▸ Short task 1: Collect every line of the records below that contains the word "resolution".

▸ Page extract:

..........

A client recently emailed me that ‘121 meetings might be the sensible approach’ – we were strategizing about holding a press event in advance of a conference.
SMH (‘Shaking My Head’), I wanted to have a bit of fun so SCNR (‘Sorry, Could Not Resist’), I lobbed back a zinger that we should shoot for 122 meetings, figuring AFAICT (‘As Far As I Can Tell’), the client had inadvertently made a typo.
AWK (‘Awkward’). Brain freeze. He meant ‘1 to 1’.
I thought about adding a smiley along with the reply but TBH (‘To Be Honest’), if I see one more emoticon, FMCDH (‘From My Cold Dead Hands’)…you can fill in the rest here.
All of the aforementioned further elucidates what’s finally happened. Internet/text messaging slang has taken over the business world, for better or worse – so, to quote the Borg from Star Trek, ‘resistance is futile.’
AAR (‘At Any Rate’), I started wondering how certain Internet slang, acronyms and text messaging aphorisms have steadily crept into our daily lives. How did this happen?

..........

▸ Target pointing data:
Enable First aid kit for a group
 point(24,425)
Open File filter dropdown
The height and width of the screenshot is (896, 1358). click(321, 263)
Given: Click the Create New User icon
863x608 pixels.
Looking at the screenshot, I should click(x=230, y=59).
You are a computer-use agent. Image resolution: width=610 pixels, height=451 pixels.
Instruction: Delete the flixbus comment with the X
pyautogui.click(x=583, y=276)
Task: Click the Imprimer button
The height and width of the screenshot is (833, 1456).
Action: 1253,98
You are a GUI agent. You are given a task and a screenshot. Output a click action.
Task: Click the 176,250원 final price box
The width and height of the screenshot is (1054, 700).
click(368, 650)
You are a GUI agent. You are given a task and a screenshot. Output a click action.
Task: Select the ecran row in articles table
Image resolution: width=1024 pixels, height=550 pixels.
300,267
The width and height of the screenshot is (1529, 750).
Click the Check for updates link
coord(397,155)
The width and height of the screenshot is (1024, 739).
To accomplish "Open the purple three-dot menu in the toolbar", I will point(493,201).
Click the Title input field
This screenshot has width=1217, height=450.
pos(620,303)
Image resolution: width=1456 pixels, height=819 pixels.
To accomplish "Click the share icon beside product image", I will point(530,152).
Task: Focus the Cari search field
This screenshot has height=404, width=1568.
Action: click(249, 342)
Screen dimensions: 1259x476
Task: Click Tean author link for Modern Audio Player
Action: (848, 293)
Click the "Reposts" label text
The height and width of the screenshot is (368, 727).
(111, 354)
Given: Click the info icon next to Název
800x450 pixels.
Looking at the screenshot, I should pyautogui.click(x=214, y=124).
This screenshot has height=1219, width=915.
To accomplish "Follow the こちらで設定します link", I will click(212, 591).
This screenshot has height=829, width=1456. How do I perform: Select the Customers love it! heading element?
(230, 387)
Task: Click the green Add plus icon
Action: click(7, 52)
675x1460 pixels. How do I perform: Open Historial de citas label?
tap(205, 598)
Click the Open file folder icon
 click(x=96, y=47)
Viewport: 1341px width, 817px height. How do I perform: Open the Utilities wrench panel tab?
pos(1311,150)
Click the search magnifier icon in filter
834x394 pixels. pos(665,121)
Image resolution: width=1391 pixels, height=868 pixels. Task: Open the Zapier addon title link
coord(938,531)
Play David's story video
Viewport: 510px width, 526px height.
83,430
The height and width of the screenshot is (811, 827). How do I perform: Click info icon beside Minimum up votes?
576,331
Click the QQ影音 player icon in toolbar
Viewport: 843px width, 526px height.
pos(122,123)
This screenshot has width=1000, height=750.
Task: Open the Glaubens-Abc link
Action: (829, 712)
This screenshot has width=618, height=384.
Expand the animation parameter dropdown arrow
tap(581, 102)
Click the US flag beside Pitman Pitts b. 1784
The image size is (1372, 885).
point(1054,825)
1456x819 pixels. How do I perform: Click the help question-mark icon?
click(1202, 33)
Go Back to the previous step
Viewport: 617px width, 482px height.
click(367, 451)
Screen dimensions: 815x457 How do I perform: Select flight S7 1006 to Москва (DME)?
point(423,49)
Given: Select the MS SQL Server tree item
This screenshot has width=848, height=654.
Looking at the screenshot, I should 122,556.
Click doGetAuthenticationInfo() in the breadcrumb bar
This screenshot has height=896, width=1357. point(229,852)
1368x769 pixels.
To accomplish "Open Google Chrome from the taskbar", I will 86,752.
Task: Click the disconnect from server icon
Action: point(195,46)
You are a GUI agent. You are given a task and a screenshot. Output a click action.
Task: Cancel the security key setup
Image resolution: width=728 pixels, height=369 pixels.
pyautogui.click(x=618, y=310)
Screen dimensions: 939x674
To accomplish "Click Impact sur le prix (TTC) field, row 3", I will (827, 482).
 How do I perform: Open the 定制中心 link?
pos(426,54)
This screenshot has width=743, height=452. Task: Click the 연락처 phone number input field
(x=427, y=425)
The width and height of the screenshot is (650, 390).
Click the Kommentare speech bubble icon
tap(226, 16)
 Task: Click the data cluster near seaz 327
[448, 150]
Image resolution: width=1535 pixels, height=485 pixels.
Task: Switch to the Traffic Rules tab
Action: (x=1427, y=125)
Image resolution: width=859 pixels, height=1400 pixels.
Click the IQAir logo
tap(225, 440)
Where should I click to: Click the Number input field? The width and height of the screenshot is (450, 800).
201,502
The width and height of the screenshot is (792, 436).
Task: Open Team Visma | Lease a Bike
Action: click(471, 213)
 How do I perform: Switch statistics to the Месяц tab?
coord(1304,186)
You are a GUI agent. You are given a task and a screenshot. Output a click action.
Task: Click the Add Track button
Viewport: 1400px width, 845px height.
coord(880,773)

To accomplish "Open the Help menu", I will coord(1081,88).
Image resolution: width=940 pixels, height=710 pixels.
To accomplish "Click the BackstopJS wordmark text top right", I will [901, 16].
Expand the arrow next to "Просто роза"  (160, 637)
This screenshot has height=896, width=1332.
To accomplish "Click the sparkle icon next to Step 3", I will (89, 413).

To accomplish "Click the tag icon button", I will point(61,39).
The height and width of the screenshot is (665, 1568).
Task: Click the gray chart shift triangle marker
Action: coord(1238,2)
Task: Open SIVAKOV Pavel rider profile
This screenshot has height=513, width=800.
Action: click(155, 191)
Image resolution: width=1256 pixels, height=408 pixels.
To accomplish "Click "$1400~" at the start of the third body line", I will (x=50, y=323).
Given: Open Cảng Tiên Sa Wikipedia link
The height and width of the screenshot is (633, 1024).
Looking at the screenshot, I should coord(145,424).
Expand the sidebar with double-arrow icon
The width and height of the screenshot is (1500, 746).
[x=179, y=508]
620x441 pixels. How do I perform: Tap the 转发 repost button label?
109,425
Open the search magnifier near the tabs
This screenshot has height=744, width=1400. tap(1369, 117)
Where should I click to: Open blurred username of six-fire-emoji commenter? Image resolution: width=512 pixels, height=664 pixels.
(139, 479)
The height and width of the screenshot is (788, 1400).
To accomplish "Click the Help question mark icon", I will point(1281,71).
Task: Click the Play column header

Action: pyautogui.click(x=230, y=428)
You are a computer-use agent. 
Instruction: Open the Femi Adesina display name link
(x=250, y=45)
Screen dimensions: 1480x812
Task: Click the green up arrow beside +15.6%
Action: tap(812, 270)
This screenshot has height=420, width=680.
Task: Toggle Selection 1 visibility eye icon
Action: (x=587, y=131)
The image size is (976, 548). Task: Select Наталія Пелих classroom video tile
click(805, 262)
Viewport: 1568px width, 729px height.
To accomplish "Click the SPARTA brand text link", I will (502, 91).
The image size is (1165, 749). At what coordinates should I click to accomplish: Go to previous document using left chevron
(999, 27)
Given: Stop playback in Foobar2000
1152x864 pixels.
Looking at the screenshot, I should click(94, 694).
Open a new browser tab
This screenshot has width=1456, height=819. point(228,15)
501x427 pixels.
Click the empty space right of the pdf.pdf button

..........

▸ Short task 2: In the passage about internet slang above, what did the client actually mean by "121 meetings"?

▸ Correct result 1:
You are a computer-use agent. Image resolution: width=610 pixels, height=451 pixels.
Image resolution: width=1024 pixels, height=550 pixels.
Image resolution: width=1456 pixels, height=819 pixels.
Image resolution: width=1391 pixels, height=868 pixels. Task: Open the Zapier addon title link
Image resolution: width=728 pixels, height=369 pixels.
Image resolution: width=1535 pixels, height=485 pixels.
Image resolution: width=859 pixels, height=1400 pixels.
Image resolution: width=940 pixels, height=710 pixels.
Image resolution: width=1256 pixels, height=408 pixels.
Where should I click to: Open blurred username of six-fire-emoji commenter? Image resolution: width=512 pixels, height=664 pixels.

▸ Correct result 2: He meant "1 to 1" meetings.